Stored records
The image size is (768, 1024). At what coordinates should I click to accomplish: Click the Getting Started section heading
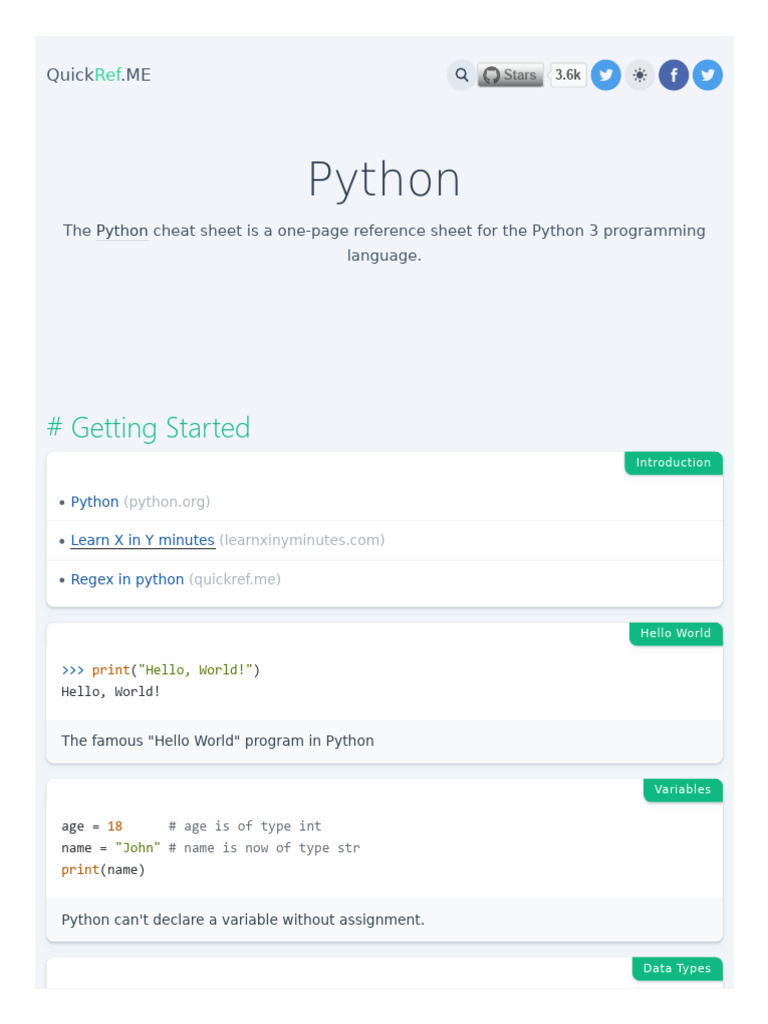tap(149, 428)
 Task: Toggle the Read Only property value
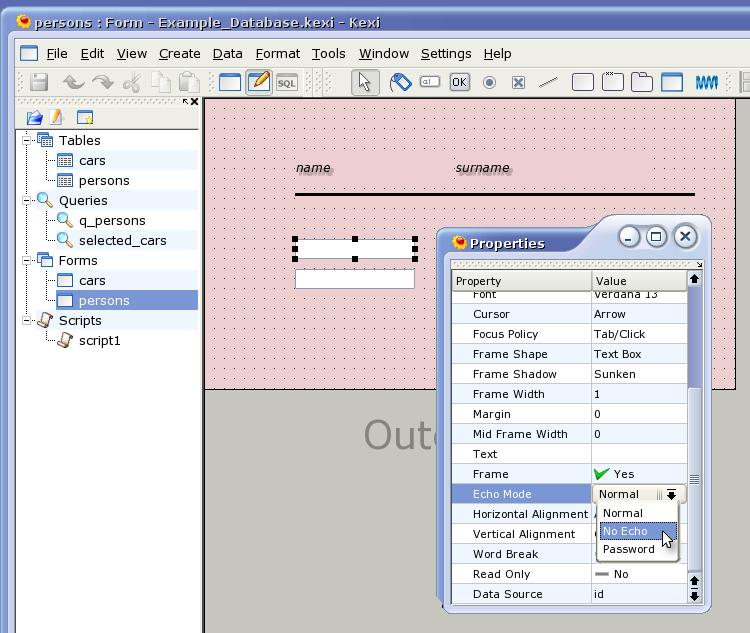pos(612,574)
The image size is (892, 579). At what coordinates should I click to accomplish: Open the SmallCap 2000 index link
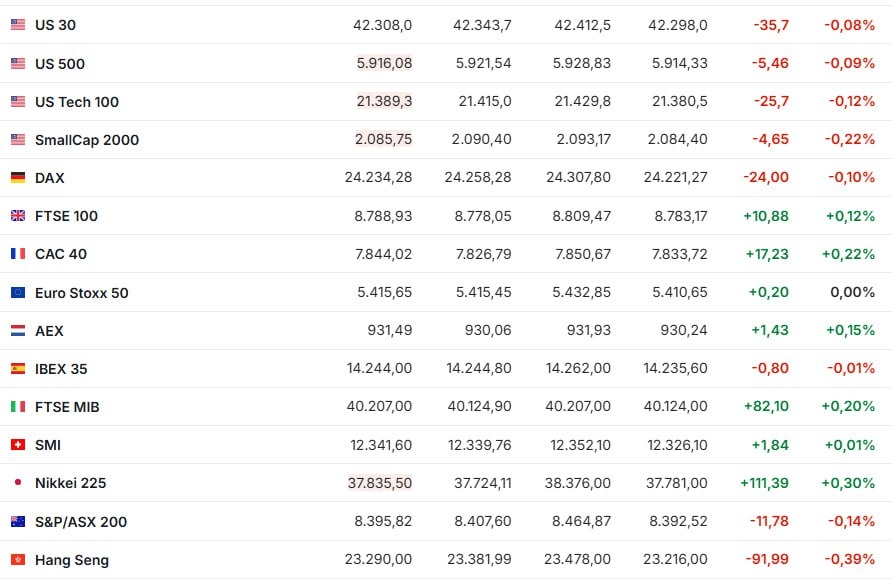pos(87,140)
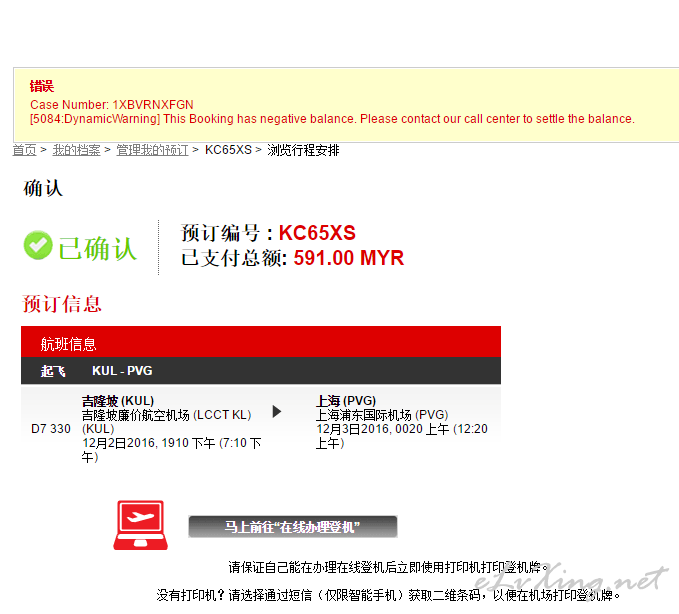Click the red 航班信息 section header
Screen dimensions: 679x614
pyautogui.click(x=68, y=344)
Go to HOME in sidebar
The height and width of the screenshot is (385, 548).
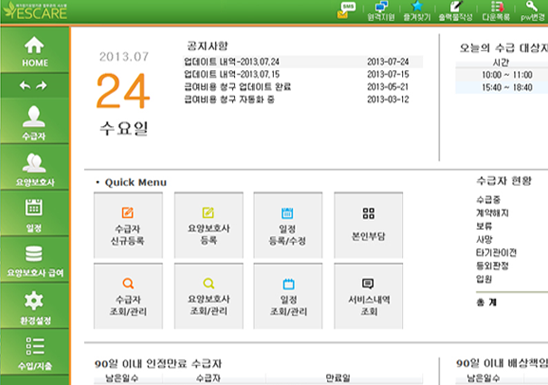coord(35,51)
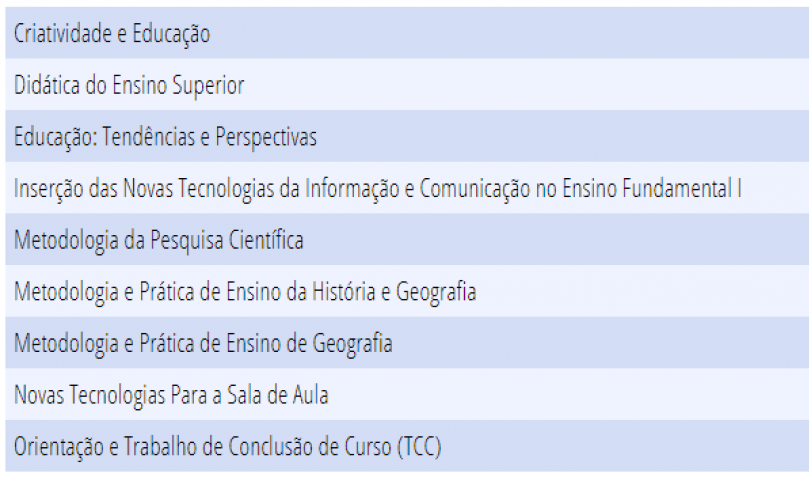This screenshot has width=809, height=477.
Task: Click the word '(TCC)' in the Orientação row
Action: [x=419, y=447]
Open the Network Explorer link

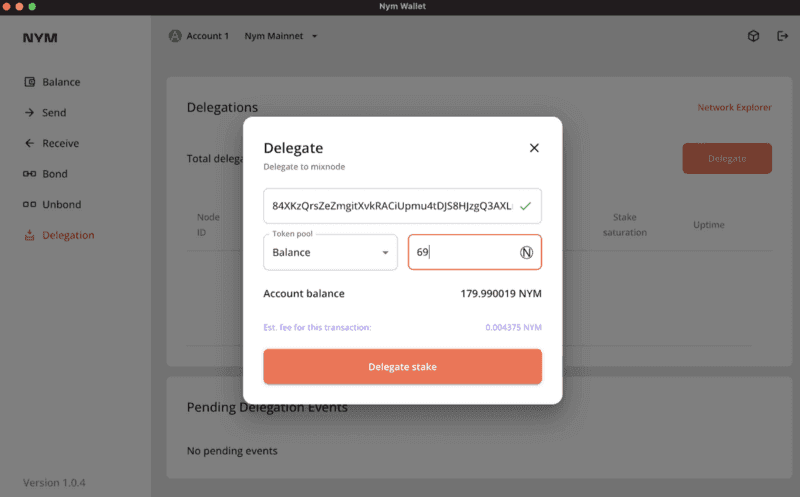tap(734, 107)
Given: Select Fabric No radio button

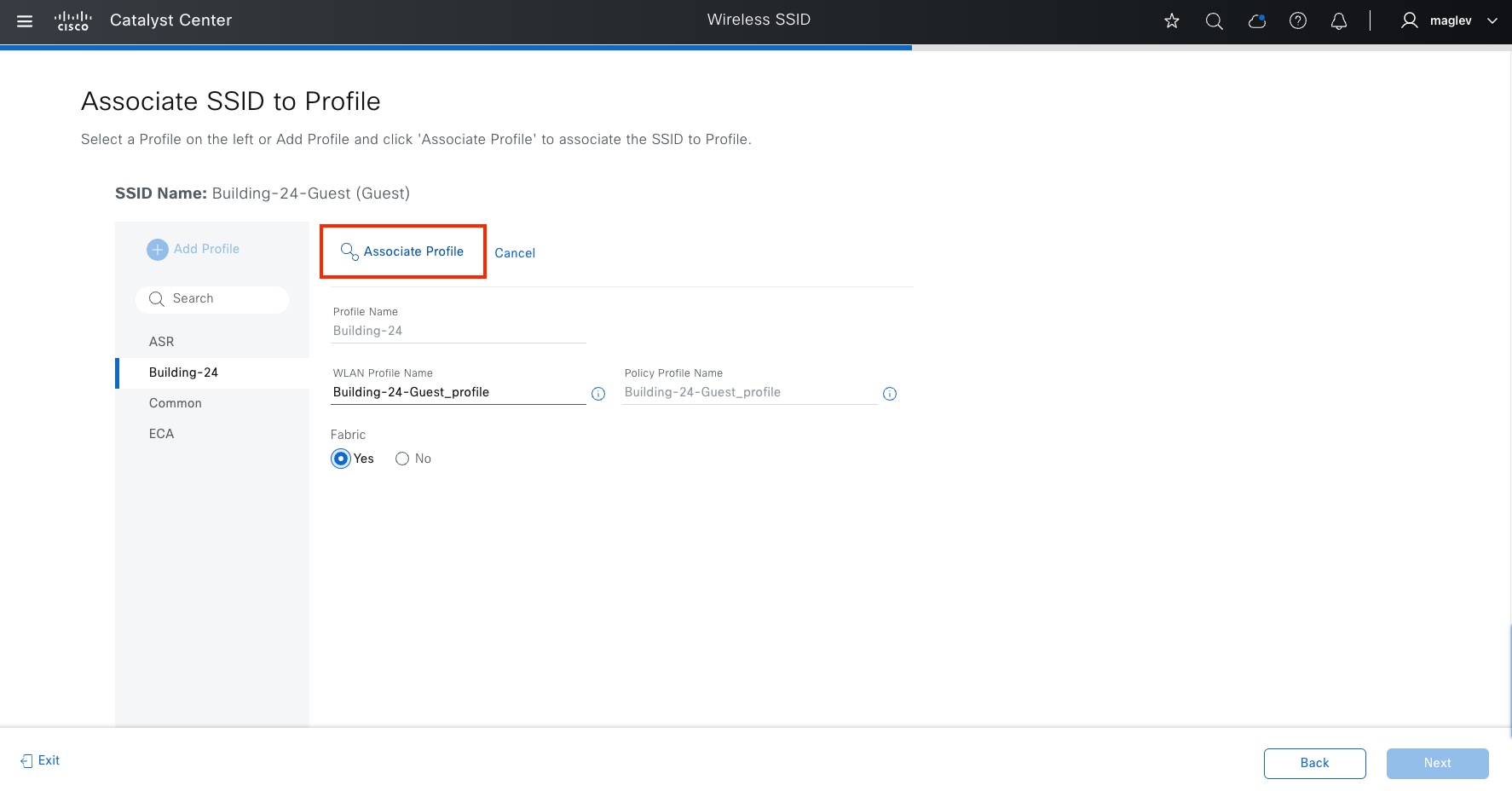Looking at the screenshot, I should pos(402,459).
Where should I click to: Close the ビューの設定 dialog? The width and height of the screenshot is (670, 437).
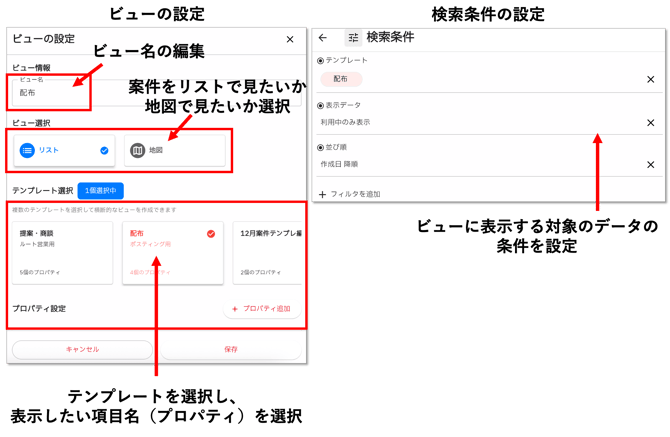(x=290, y=39)
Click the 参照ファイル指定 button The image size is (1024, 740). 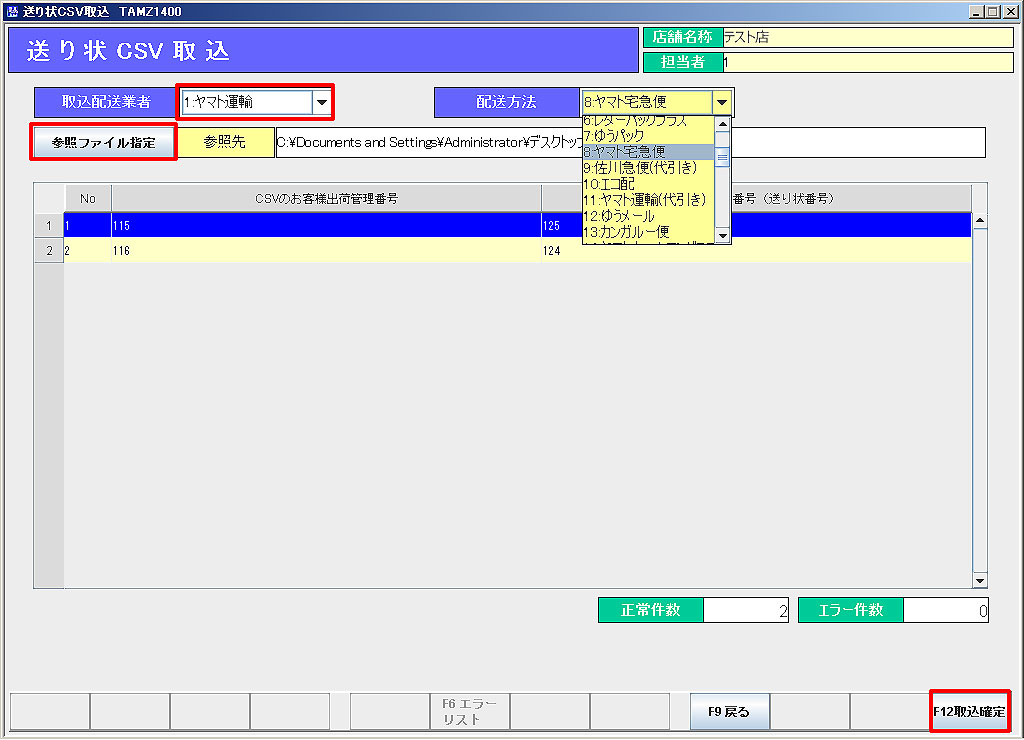104,142
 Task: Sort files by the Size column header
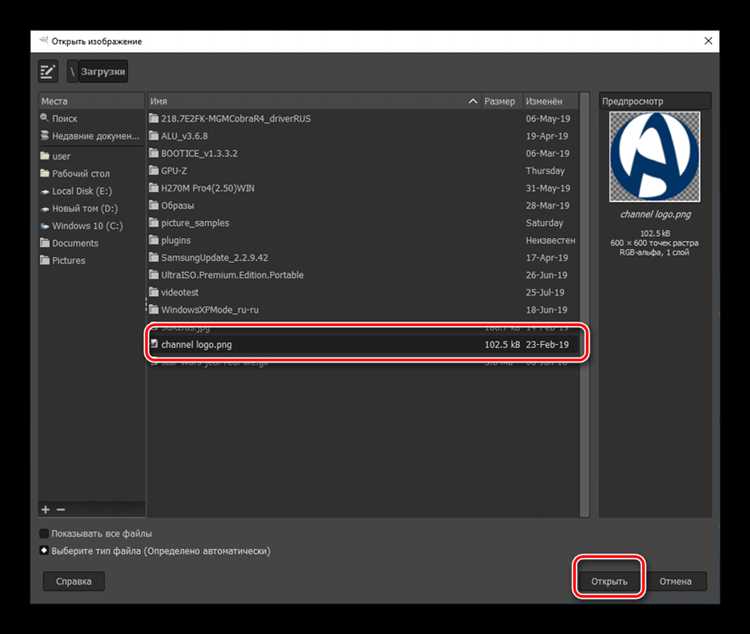click(x=499, y=101)
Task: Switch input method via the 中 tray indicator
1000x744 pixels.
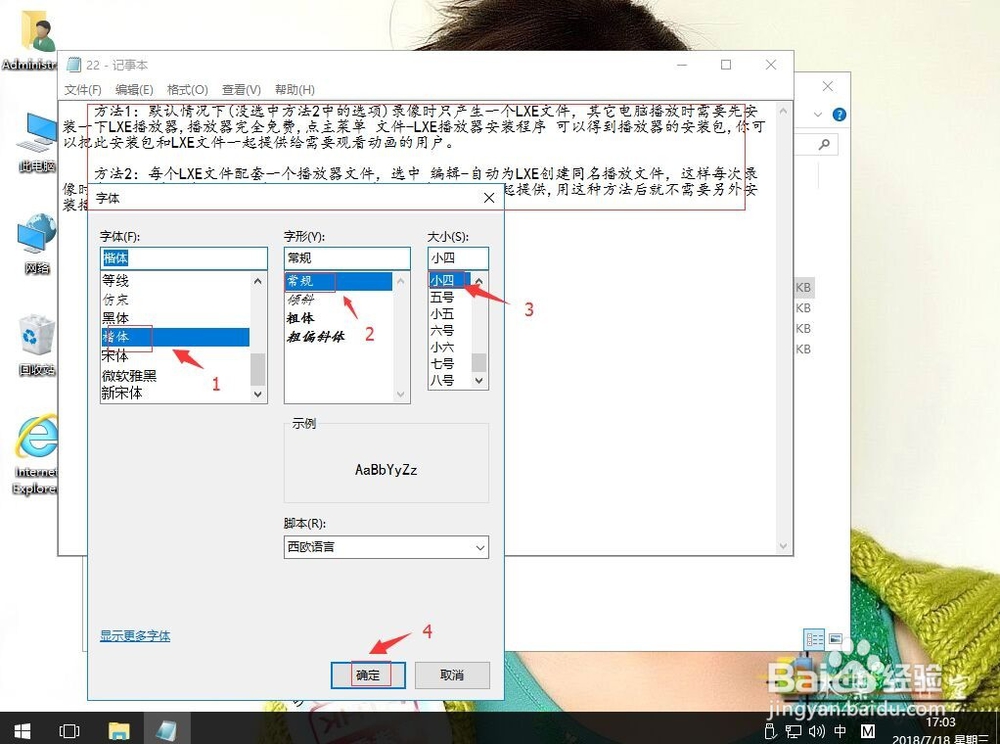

Your goal:
With pictures removed, write out exactly each line of the entries from the first through the line that holds "Go to HOME in sidebar".

Response to this task:
The image size is (768, 1024). At what coordinates should I click to accomplish: Click the Getting Started section heading
tap(149, 428)
 Task: Toggle the Read Only property value
pos(612,574)
The image size is (892, 579). At what coordinates should I click to accomplish: Open the SmallCap 2000 index link
pos(87,140)
Click the red 航班信息 section header
Screen dimensions: 679x614
pyautogui.click(x=68, y=344)
Go to HOME in sidebar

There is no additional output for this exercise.